Valentine’s Day is a holiday that celebrates love. It began in honor of one or more early Christian saints named Valentinus. Valentine’s Day was first associated with romantic love by Chaucer when he wrote a poem in 1382 to honor the first anniversary of the engagement of King Richard II of England to Anne of Bohemia.
“For this was seynt on Volantynys day
When every bryd cometh there to chese his make.”
Back in college, I took a course on Chaucer and Old English…it was the only college course I ever dropped…but here’s a translation those two lines: “For this was sent on Valentine’s Day, When every bird comes there to choose his mate.”
By the 15th Century, lovers would give each other flowers, candy and cards (which were known as Valentines.
Then there was Hallmark…and the rest is history!
Valentine’s Day celebrates many types of love. According to psychologist Elaine Hatfield, there are two main types of love: Compassionate Love and Passionate Love. Compassionate love features mutual respect, attachment, affection and trust. Passionate love is filled with intense emotions, sexual attraction, anxiety and affection. Ideally, passionate love, which is transitory and short-lived, turns into compassionate love, which is enduring and long-lasting.
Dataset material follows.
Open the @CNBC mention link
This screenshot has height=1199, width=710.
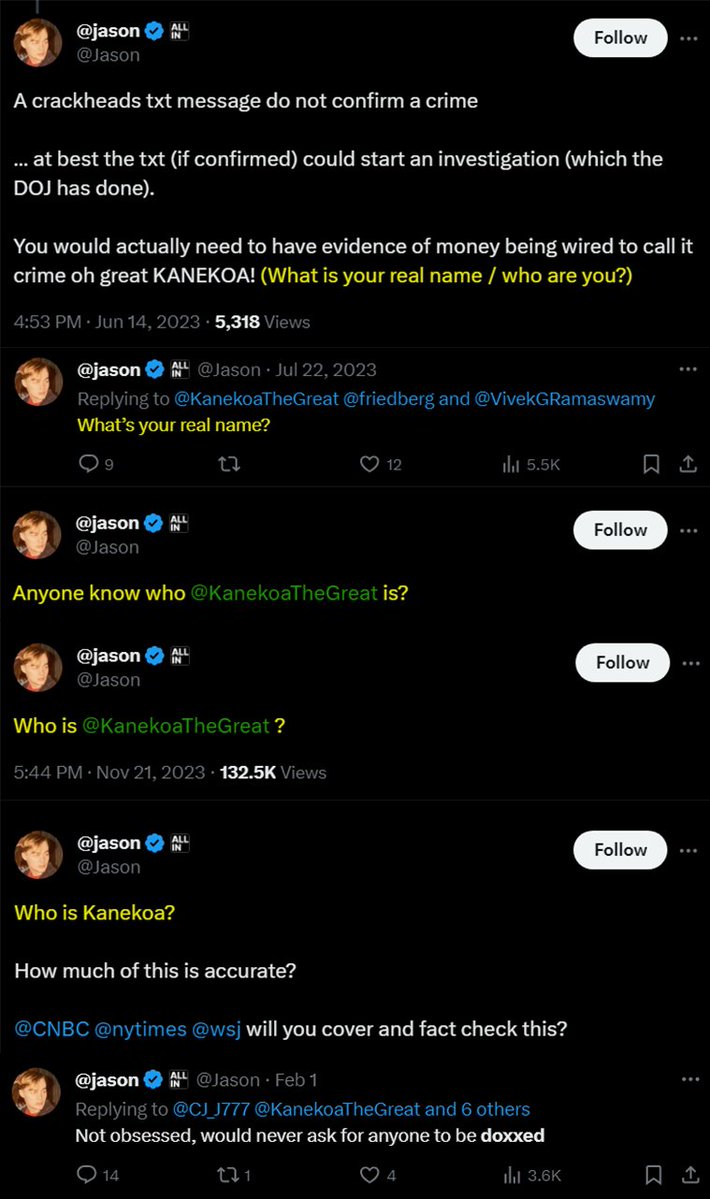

C.S. Lewis, in The Four Loves, identifies four categories of love: Affection or storge which is fondness through familiarity, Friendship or philia which is the strong bond that exists between people who have a common interests, Romance or eros, which is being in love or loving someone and Unconditional Love or agape which is the love of caring regardless of the circumstances.
But what of a parent’s love for a child…what type of love is that?
Last night, I watched one of the old Leave It To Beaver episodes and I witnessed the four loves described by C.S. Lewis.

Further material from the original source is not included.